Friday, September 30, 2016

A little bio to start with by Stephanie Alyson Gravel

A little bio to start with
Well this is a first for me! I've never intentionnaly compose an article in english without thinking it in french first. I hope you'll forgive me if some sentences don't make much sense.
This article is to indroduce myself. I'm a 42 years old french canadian parent (biological father) of three absolutely marvellous children. Of course, I'm transgender! I made my coming out in the beginning of 2015. I know that I'm trans since my oldest memories. Being raise as a catholic, all of my life I denied my rights to be myself. I was too afraid of rejection or even worst; persecution. But none of theses happened in my case, of course I've lost 1 or 2 friends, but in a way they weren't worthy of me; they didn't like me in any other ways than being male. So, I guess, it was logical to loose them anyway.
As for my family...
Here in eastern Canada and particularly in Quebec, we stay together for years without thinking a single time of wedding. In fact, weddings are rapidly decreasing around here and I'd say that thoses who wed, are almost the exception now around here. It is so much simpler to seperate if you aren't married. In my case, I've been with my ex-girlfriend for almost 14 years. Our separation went very well, since we always were more friends than lovers. And, as you may have guessed, my gender dysphoria was a great part of it even if I tried very hard to suppress it. I was physically a very male man (almost a "bear type"). But my personnality, althought sometime impulsive and subject to depression (because I was denying my true self to exist), was in a way very female alike. When I say "female alike", I don't mean my talkings and mannerisms, I mean the way my brain is thinking. I was not as focus (A to B) like a "real" man (I know, I know there's always exceptions), I was gentle and always caring more about others than myself in a very mother alike way, except with a very male body.
How I was living
I raised my children myself by staying at home, like a traditionnal family woman does. Of course, there was some logical reasons to take this arrangement with my girlfriend at the time. We were in heavy and I mean very heavy home improvements and my father was slowly dying because of a very rare condition related with Alzheimer's disease which was called Benson's syndrom and I was his caregiver. So, my days where filled with manual work, childcare and with taking care of my father papers and other diverse duties. My father died in 2012 and it as been a huge relief; he wasn't suffering anymore and me neither by whatching him degrading is everyway. By september 2013, me and my girlfriend were separated, she kept the house I almost enterely rebuild and gave me my fare share of it. She's now with a great (very male type) guy. I'm also happy about it, because my children were very attached to this house builded by their father. We fairly negociated our seperation without any emotionnal vendetta. We've splitted everything 50/50 including our children's time share (They switch home every week, which is not very hard: we live about 5 mins walk from each other). It couldn't have been better and in that way I'm a very lucky woman!
My coming out
I'm a very sensitive person. So, I took little steps progessively before my coming out. But I did my coming like a lumberjack yells "timber" five seconds before the tree fall down. I did it on facebook! Yeah, I know... But most of my extended family were "friend" with me on fb and some lived very far from me. As expected, some were stunned: the guy went from a bear to a lady! Most of them were very accepting.

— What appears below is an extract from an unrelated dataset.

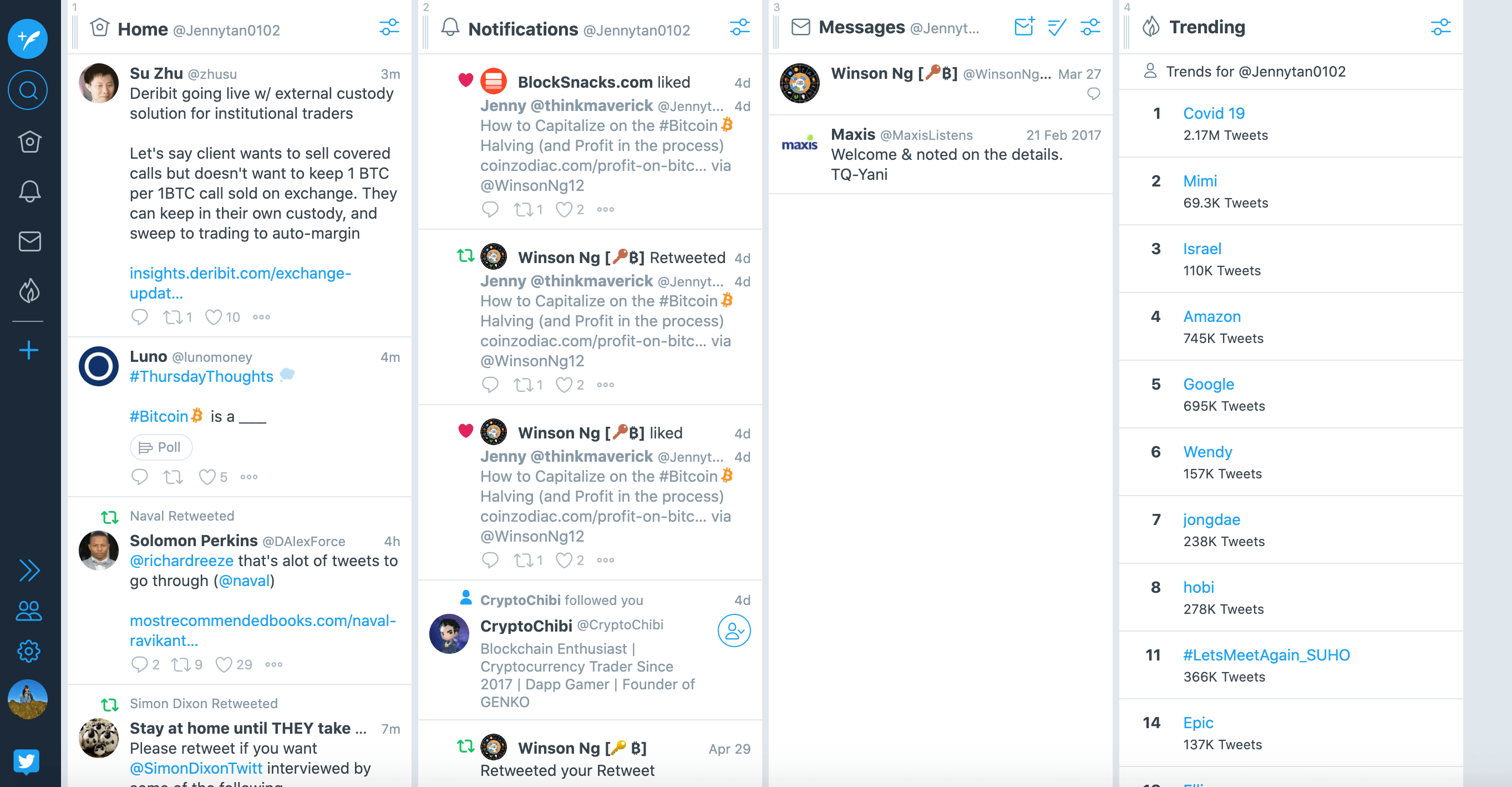Open Trending column settings icon
The image size is (1512, 787).
tap(1440, 27)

Since both my parents are dead now, I feel like I have no obligation to maintain links with my extended family. So I got rid of most of my father's side of my family; they were to much traditional anyway and I kept most of my mother's family side.
My children
My children were raised by me. So, I'm a very open thinking person and of course I've raised them to be the same. Although, very traditional and in a way conservative, their mother's also very open minded. But, even with those favorables conditions, I was very anxious to do my coming out to my children. So, I preserved them as long as I could from my truth... That was just a waste of time! When I came out to them, there was no big deal. They just wanted for me to be happy and to be loved by me whatever I look like. It was such a relief and it's because of their acceptance that I'm here today!
What I do for a living?
I don't "earn" any money, which doesn't mean that I'm not working. This is the hardest part of my coming out/transition. Since I don't have any "usable" diploma combined with the way I look (Now, I'm somewhere in between...) I'm out of work. I'm living on my own bank money without any support from the governement other than a small childcare support which is split 50/50 with my children's mother. This is THE PART of my life which is causing me to be anxious about money and about my futur. While at home, I'm not loosing my time; I'm writing a lot. Most of my work is in french. I'm maintening two blogs (which can easily be translated in any language by the google translation) and I also write novels and fictional stories.
Well I'll stop here for now. I just wanted to introduce myself and share with you how I'm living my transition until now. I'll probably send more texts in a very near future.